The only way to clear these errors out when doing a dmesg command is to reboot your server.

Im from Palmerston North, New Zealand, but somehow ended up in London...
John Palmer
Honored Contributor

Re: dmesg

dmesg reads a small buffer which is wtitten cyclically by the kernel.

Are you just running dmesg? If so, it will simply print the contents of the buffer every time.

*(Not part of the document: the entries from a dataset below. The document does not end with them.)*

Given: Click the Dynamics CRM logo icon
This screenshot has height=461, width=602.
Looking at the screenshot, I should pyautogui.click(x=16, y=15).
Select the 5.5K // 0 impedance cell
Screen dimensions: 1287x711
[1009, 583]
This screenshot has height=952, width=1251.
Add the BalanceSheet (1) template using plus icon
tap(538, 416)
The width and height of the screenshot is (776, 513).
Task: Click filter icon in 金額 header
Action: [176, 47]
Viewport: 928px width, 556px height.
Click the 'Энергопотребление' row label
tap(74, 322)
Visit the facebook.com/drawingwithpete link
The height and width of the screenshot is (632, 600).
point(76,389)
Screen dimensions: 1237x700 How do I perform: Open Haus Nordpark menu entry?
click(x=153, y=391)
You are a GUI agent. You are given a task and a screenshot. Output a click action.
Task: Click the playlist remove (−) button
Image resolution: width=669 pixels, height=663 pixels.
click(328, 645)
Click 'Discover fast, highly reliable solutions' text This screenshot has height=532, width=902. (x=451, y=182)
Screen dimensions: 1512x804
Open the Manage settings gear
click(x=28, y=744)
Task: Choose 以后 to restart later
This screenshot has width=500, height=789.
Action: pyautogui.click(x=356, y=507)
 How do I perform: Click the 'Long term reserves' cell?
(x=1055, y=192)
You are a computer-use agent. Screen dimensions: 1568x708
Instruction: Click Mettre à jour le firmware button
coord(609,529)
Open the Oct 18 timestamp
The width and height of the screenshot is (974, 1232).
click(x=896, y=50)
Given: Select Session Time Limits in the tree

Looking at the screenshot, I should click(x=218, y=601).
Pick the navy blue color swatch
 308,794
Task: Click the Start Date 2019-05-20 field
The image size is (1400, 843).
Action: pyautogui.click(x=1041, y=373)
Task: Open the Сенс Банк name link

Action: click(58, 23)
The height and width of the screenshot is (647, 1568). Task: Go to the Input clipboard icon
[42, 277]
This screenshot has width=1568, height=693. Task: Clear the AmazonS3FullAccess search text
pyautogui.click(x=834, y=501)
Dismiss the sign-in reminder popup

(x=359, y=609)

dmesg - should be used to display any new messages since the last time it was run see man dmesg.

Regards,

John
Bill Hassell
Honored Contributor

Re: dmesg

dmesg is a kernel buffer that keeps only the last couple of pages of messages but with no time stamp. To log these messages, use a cron job such as:

1,6,16,26,36,46,56 * * * * /usr/sbin/dmesg - >> /var/adm/dmesg.log

Once this is in root's crontab, all dmesg entries will be logged and time stamped every 5 minutes. dmesg - will produce no output (and no additional log entries) if there are no new messages.


Bill Hassell, sysadmin
Martin Schark
Frequent Advisor

Re: dmesg

Hi,

the dmesg buffer is often missleading. There is no time stamp with the error
messages. So the error might have happend a day before. dmesg is in memory
only and the low level driver (starting with the boot sequenz) are writing error
messages there.

Regards Martin Schark
mailto:mschark@gmx.net

Re: dmesg

/home can get filled up by the "core files" caused by the application failiure or a compilation error.
/var can get filled up my the root's mail box file name /var/mail/root or the /var/adm/sa/sa*** files may occupy space.
or /var/adm/crash has a core directory.
The above mentioned files are the root causes for the file systems to get filled up
clear them accordingly
Sundar
Ramesh Donti
Frequent Advisor

Re: dmesg

Hi,
dmesg doesn't show any time stamps, So I advice you to look at /var/adm/syslog/syslog.log to keep track of any errors.
If ur filesystems are not shown full in bdf output, then obviously it is a old message.